Excellency: I have the honor, under instruction from my Government, to bring to Your Excellency’s attention reports and complaints from American residents that in the course of recent military operations at Nanking and Hangchow and other places, the Japanese armed forces have repeatedly entered American property illegally and removed goods and employees and committed other acts of depredation against American property, which has almost invariably been marked by American flags and by notices in English, Chinese, and Japanese issued by the American authorities and setting forth the American character of the property concerned. According to these reports, not only have Japanese soldiers manifested a complete disregard for these notices but they have also in numerous instances torn down, burned, and otherwise mutilated American flags. I am directed to impress upon Your Excellency the seriousness with which my Government regards such acts and to convey its most emphatic protest against them.
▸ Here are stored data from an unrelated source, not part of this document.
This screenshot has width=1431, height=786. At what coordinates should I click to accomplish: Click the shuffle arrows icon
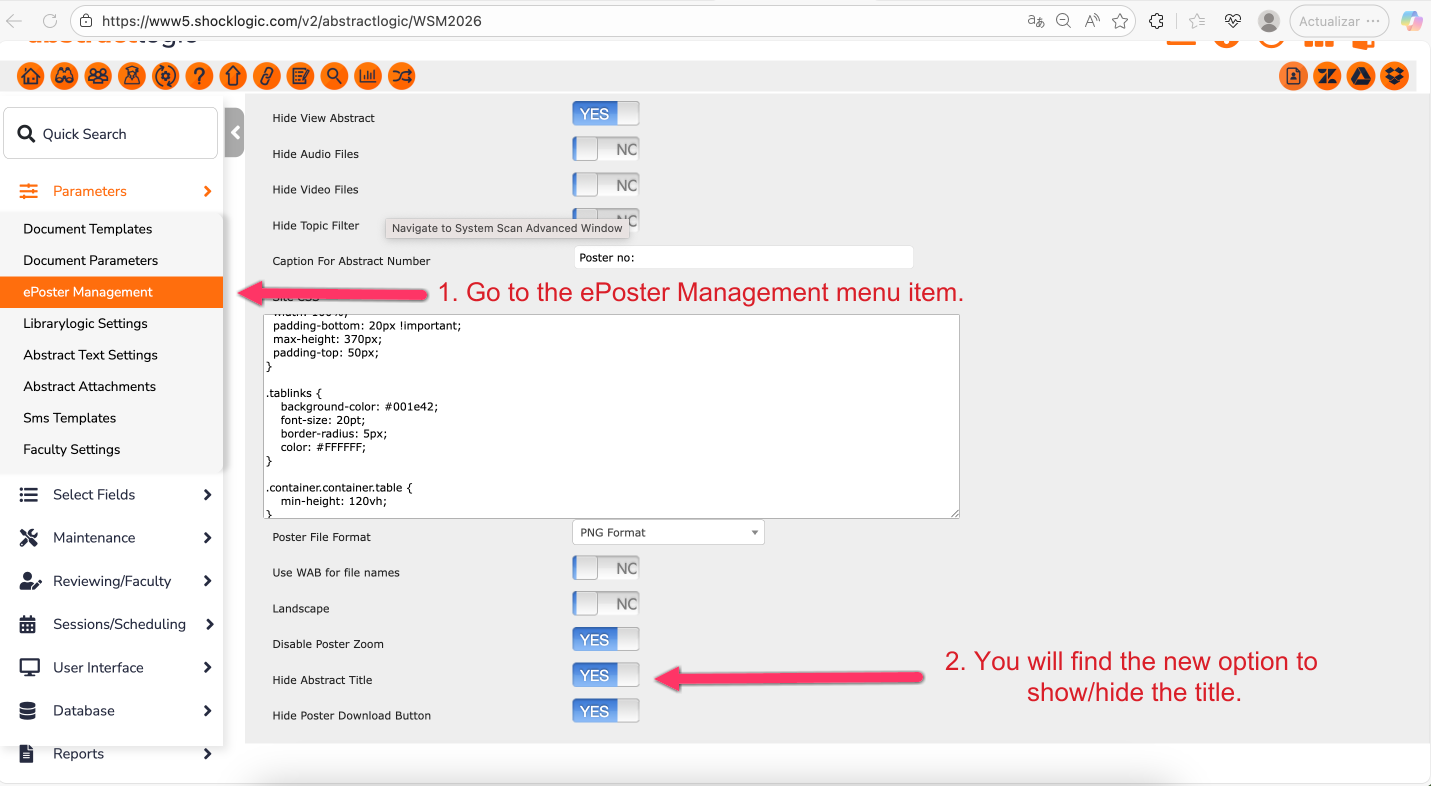(x=402, y=76)
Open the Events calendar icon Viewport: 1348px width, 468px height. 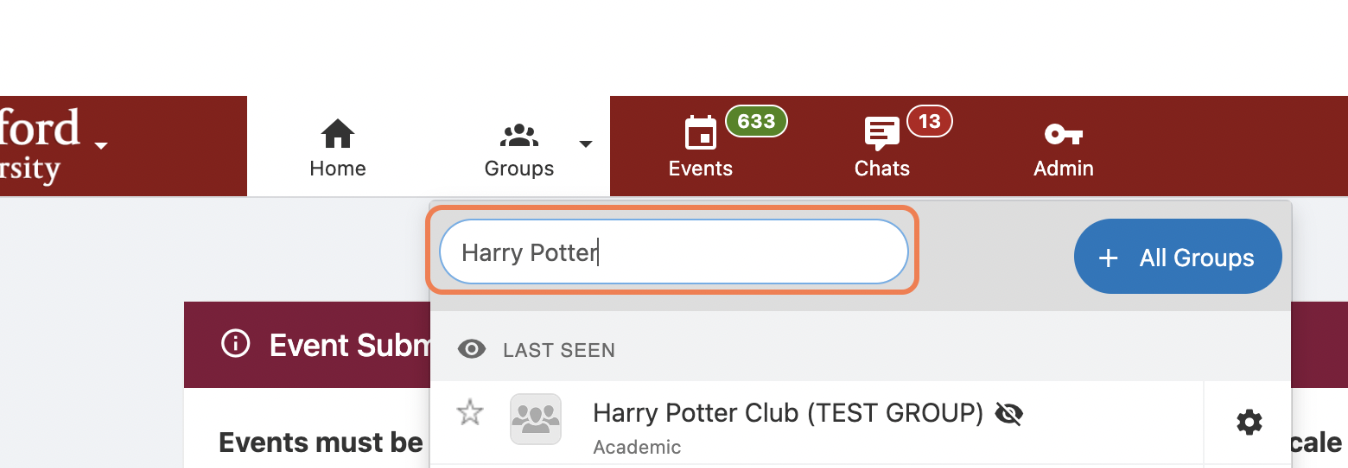[x=700, y=134]
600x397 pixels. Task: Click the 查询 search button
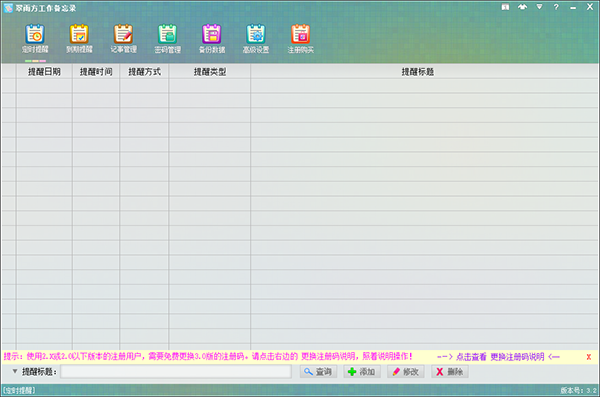(318, 372)
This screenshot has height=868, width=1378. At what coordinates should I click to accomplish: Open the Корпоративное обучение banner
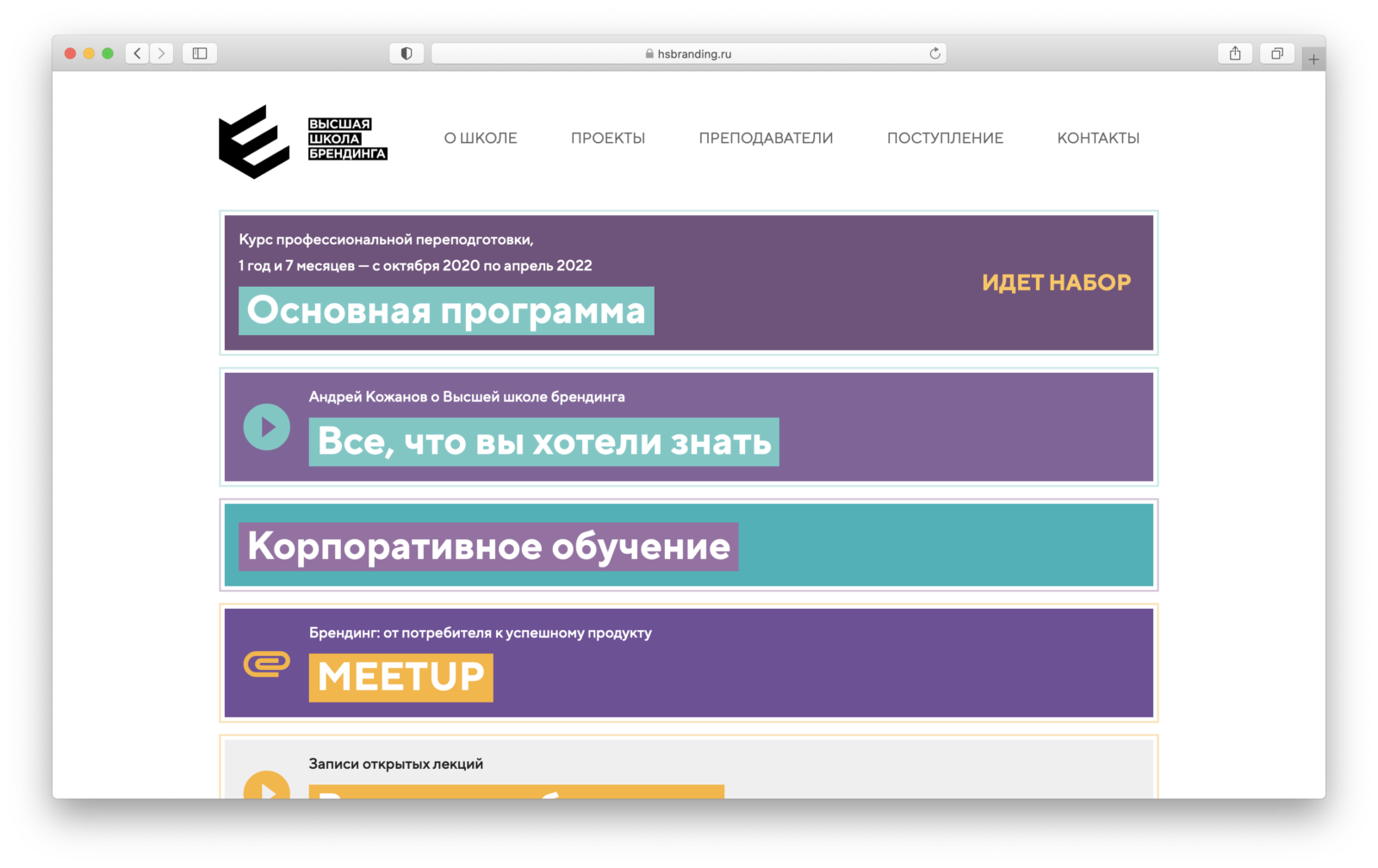(x=488, y=546)
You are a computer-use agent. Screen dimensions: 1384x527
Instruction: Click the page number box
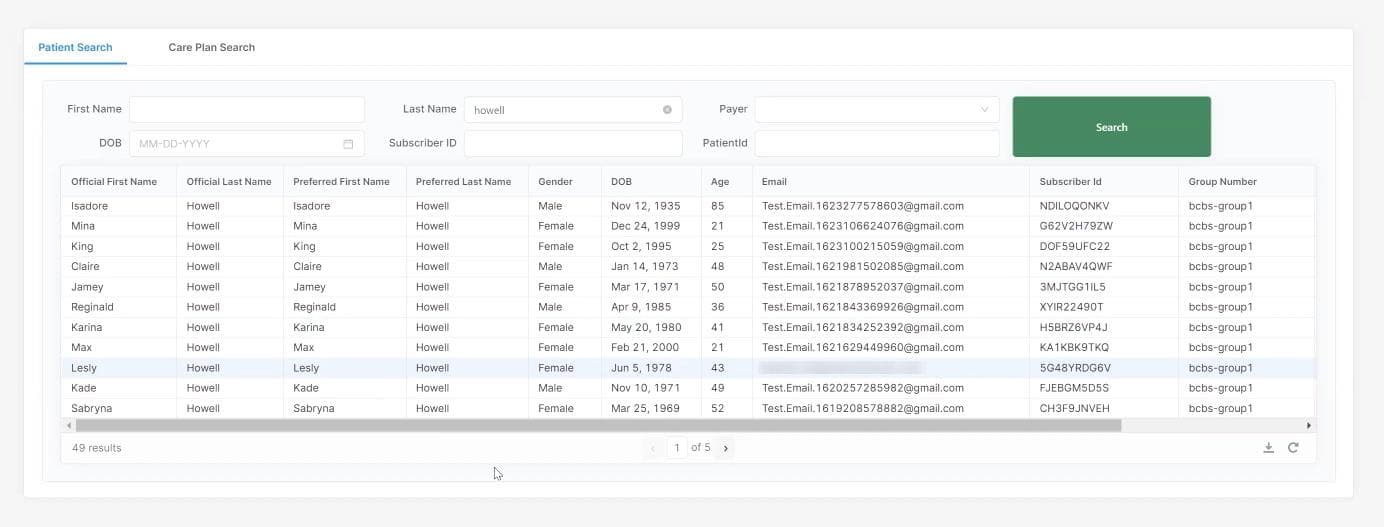(677, 448)
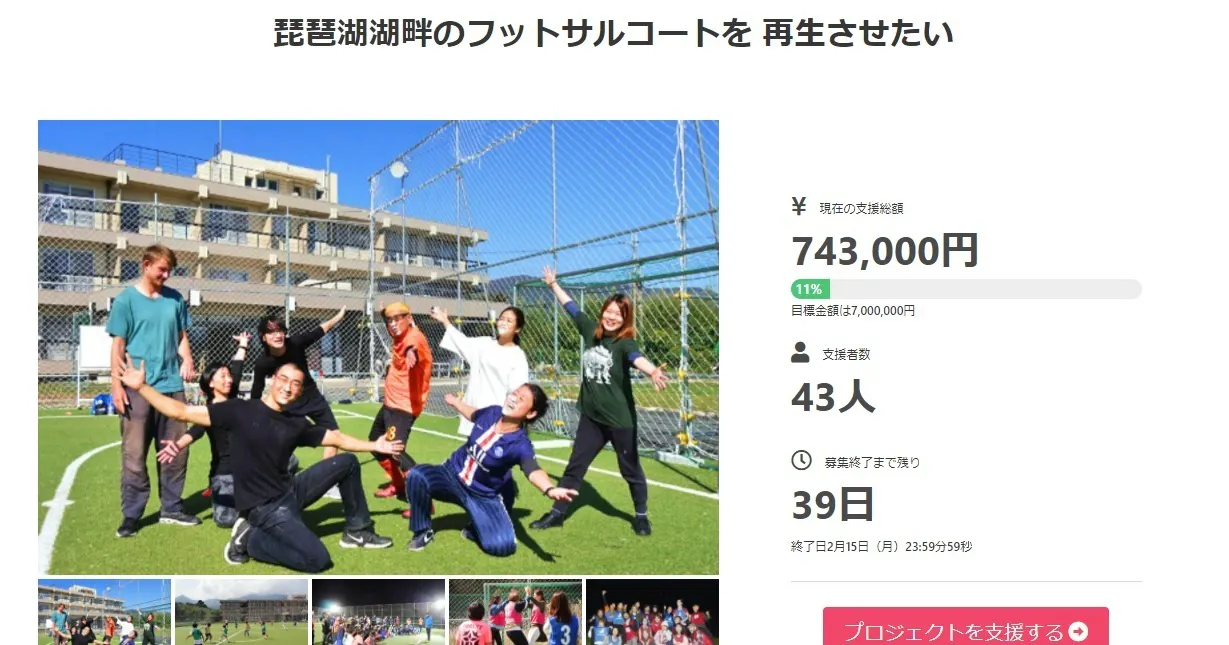The image size is (1229, 645).
Task: Click the 支援者数 label
Action: (x=847, y=354)
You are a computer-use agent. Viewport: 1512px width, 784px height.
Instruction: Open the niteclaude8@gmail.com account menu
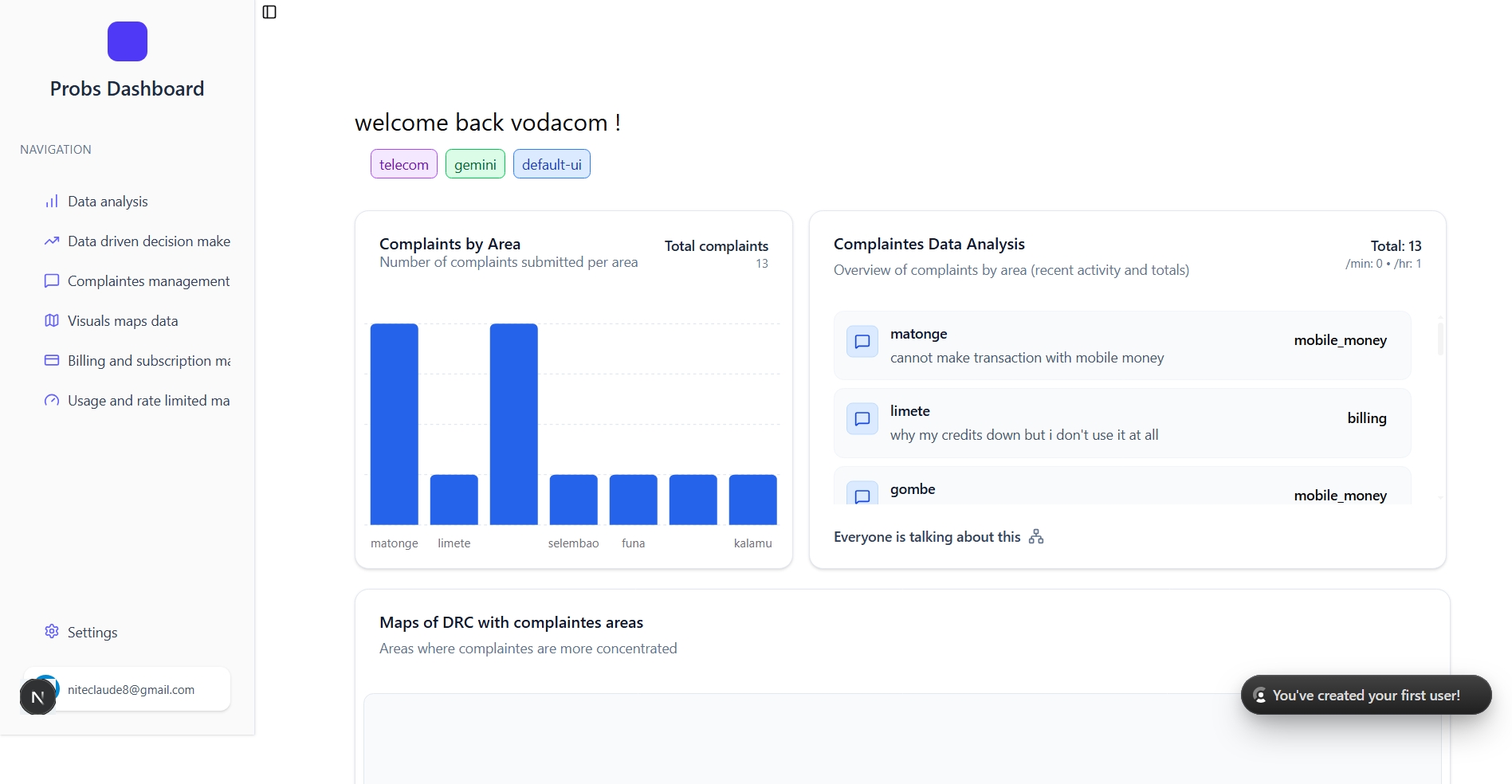128,689
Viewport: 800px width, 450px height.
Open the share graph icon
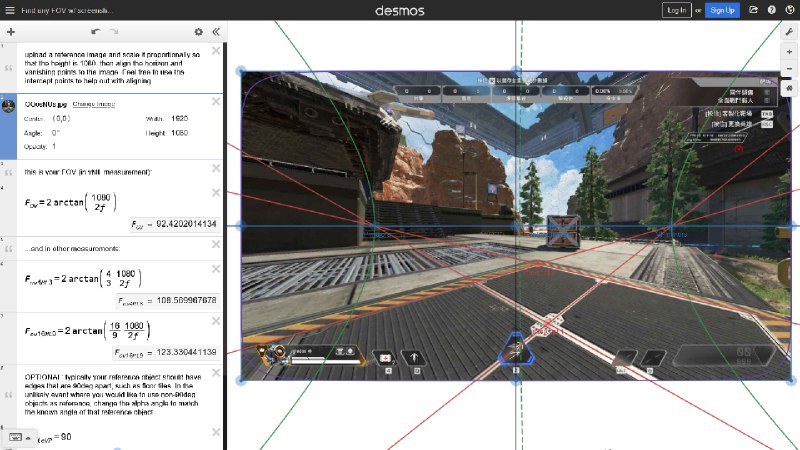(753, 10)
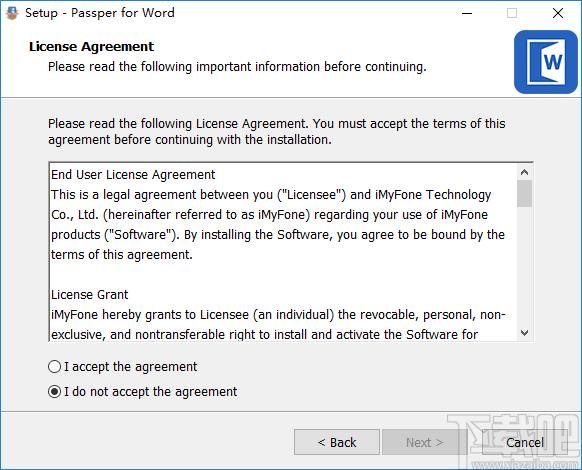Click the blue Word document logo
The width and height of the screenshot is (582, 470).
point(546,62)
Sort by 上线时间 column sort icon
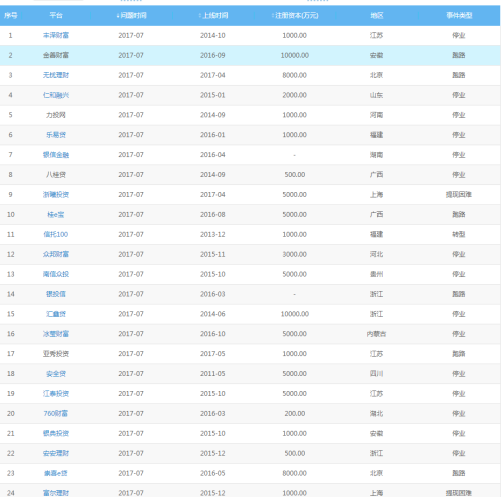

My Government finds it impossible to reconcile the flagrant disregard of American rights shown by Japanese troops as described with the assurances contained in Your Excellency’s note of December 24, 1937,35 that “rigid orders have been issued to the military, naval and foreign office authorities to pay … greater attention than hitherto to observance of the instructions that have been repeatedly given against infringement of or unwarranted interference with the rights and interests of the United States and other third Powers”.

In view of the fact that a number of these acts are reported as having occurred subsequent to the receipt of the aforementioned assurances of the Imperial Japanese Government, and inasmuch as this disregard of American rights is reported as still continuing, the American Government is constrained to observe that the steps which the Imperial Japanese Government have so far taken seem inadequate to ensure that hereafter American nationals, interests and property in China shall not be subjected to attack by Japanese armed forces or unlawful interference by any Japanese authorities or forces [Page 566] whatsoever. My Government must, therefore, request that the Imperial Japanese Government reenforce the instructions which have already been issued in such a way as will serve effectively to prevent the repetition of the outrages.

I avail myself [etc.]

Joseph C. Grew
  1. See telegram No. 679, Dec. 24, 1937, from the Ambassador in Japan, p. 549.